>>>>

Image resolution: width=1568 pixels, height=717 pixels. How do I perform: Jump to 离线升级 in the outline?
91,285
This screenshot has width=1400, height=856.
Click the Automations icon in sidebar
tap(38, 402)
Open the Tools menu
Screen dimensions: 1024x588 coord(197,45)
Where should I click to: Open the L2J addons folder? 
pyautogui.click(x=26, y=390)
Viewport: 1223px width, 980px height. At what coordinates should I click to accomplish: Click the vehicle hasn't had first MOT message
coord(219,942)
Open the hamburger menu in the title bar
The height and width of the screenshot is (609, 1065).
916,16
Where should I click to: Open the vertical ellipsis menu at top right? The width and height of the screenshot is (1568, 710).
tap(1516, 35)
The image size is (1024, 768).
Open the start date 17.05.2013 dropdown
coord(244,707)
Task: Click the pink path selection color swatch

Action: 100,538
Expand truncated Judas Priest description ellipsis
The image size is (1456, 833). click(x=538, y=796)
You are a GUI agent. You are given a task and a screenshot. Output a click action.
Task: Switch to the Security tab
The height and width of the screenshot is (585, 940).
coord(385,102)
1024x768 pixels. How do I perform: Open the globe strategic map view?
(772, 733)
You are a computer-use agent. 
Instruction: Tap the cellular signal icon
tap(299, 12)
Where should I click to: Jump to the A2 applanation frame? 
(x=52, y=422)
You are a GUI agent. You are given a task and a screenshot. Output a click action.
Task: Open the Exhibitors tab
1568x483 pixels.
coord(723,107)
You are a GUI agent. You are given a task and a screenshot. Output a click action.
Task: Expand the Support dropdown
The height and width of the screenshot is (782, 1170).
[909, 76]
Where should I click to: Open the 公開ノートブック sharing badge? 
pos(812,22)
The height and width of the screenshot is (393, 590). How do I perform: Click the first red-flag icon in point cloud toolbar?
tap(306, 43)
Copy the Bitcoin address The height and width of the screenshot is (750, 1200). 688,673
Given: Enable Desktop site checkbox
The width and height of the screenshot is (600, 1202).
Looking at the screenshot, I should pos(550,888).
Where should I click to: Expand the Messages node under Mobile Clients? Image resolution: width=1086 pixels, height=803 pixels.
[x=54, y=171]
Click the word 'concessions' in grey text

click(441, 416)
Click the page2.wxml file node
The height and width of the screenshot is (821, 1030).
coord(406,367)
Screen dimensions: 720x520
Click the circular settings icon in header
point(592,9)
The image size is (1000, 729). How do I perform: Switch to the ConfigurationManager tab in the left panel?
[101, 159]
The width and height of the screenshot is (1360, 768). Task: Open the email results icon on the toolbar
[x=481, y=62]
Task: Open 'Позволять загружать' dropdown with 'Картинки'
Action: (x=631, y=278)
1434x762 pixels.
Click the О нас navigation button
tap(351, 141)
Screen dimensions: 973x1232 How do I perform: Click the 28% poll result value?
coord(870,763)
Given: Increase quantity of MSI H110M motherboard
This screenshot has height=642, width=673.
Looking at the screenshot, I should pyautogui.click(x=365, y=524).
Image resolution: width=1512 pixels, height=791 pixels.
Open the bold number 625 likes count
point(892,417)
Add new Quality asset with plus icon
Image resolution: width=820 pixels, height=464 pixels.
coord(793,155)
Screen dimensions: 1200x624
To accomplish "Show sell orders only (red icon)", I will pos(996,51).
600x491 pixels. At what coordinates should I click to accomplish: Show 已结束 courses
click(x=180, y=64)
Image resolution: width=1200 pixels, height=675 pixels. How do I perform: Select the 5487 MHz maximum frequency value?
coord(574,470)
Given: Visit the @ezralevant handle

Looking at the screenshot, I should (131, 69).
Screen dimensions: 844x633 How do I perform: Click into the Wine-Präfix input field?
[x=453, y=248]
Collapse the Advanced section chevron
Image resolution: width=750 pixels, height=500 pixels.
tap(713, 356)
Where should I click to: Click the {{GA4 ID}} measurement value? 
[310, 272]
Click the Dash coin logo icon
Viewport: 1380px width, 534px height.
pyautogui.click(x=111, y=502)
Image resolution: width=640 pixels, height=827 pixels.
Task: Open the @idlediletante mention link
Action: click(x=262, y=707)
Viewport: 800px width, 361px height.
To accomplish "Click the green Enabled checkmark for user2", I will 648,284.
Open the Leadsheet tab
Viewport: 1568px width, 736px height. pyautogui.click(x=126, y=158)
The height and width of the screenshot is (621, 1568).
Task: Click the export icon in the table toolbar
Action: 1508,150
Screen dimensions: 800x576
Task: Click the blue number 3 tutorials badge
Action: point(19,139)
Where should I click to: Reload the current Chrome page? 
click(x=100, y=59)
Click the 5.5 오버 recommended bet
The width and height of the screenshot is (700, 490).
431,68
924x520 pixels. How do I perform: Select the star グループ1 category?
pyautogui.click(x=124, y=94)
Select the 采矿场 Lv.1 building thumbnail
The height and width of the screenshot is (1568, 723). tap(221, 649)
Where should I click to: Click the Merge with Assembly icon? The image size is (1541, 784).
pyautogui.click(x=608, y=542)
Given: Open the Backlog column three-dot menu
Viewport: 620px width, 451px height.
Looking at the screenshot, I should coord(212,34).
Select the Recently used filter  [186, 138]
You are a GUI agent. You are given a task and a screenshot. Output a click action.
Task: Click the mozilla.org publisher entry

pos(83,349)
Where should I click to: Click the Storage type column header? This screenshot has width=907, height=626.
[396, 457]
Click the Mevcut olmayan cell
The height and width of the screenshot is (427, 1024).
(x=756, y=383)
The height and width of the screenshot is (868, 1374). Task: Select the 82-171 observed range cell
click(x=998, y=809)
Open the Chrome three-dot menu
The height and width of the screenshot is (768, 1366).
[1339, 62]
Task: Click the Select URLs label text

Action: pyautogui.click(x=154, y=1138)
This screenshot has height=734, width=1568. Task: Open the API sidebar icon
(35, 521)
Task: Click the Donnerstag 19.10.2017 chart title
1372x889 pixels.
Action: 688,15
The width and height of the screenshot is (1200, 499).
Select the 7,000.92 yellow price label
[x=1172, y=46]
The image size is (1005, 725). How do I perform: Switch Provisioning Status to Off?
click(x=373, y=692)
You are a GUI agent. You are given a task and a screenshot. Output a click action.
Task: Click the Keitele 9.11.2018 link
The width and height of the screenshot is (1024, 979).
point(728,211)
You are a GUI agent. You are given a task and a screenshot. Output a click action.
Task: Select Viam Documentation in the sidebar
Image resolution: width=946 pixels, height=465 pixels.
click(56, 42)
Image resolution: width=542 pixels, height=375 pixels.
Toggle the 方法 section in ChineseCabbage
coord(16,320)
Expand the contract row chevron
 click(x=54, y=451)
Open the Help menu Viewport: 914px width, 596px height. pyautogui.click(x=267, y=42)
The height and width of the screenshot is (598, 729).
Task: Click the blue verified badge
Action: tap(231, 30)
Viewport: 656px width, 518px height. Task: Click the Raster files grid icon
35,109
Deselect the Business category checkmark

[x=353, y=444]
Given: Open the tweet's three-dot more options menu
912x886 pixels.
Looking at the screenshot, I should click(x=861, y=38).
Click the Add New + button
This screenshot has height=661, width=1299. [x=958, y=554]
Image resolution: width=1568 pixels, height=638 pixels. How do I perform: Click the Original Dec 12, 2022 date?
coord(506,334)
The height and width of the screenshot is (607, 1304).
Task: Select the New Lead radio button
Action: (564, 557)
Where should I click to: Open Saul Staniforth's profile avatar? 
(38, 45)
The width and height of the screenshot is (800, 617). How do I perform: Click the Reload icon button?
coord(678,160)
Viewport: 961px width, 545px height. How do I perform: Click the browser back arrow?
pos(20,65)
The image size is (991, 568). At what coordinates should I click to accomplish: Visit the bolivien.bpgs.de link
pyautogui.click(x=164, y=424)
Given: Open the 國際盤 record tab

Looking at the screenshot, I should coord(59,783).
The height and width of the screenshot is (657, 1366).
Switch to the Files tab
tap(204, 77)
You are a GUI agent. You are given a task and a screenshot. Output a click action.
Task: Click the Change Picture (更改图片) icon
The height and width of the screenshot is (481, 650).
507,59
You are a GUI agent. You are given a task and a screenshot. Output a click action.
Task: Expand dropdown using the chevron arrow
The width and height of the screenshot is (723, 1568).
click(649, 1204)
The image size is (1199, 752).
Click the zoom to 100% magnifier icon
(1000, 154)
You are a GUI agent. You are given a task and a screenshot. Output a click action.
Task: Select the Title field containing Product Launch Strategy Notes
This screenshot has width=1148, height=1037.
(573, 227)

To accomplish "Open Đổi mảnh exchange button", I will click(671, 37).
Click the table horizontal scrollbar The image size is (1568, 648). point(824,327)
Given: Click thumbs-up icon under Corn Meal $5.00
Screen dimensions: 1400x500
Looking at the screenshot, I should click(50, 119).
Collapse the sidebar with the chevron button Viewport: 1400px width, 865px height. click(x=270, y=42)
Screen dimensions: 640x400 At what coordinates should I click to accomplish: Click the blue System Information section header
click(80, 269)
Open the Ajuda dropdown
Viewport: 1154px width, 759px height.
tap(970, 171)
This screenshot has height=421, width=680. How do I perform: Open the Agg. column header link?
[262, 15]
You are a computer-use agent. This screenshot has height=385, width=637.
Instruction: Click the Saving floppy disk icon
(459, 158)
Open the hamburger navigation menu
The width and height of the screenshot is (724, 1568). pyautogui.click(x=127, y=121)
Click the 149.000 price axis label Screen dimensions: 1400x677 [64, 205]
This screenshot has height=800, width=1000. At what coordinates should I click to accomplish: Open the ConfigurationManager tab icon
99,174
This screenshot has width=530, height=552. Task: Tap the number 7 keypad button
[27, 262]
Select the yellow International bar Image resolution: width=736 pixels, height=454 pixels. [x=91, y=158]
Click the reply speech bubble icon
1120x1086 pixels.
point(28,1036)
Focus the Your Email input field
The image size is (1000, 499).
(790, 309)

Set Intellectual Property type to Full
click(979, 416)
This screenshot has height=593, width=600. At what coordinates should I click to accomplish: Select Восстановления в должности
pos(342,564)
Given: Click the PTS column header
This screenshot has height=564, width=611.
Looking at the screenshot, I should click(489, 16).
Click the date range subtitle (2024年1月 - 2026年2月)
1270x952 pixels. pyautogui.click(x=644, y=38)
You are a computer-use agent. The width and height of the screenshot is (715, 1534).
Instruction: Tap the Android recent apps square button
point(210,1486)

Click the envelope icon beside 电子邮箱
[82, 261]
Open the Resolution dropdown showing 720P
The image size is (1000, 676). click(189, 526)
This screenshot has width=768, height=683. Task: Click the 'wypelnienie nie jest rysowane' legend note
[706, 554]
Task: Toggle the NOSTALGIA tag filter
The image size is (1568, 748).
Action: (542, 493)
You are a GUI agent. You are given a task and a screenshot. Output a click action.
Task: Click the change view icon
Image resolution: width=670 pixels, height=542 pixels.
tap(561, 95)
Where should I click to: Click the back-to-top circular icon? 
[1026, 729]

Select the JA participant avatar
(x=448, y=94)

<<<<

THE PROBLEM :: Pull together all lines from the data that mention the word "three".

SOLUTION TO THIS TASK ::
Given: Open the Backlog column three-dot menu
Open the Chrome three-dot menu
Given: Open the tweet's three-dot more options menu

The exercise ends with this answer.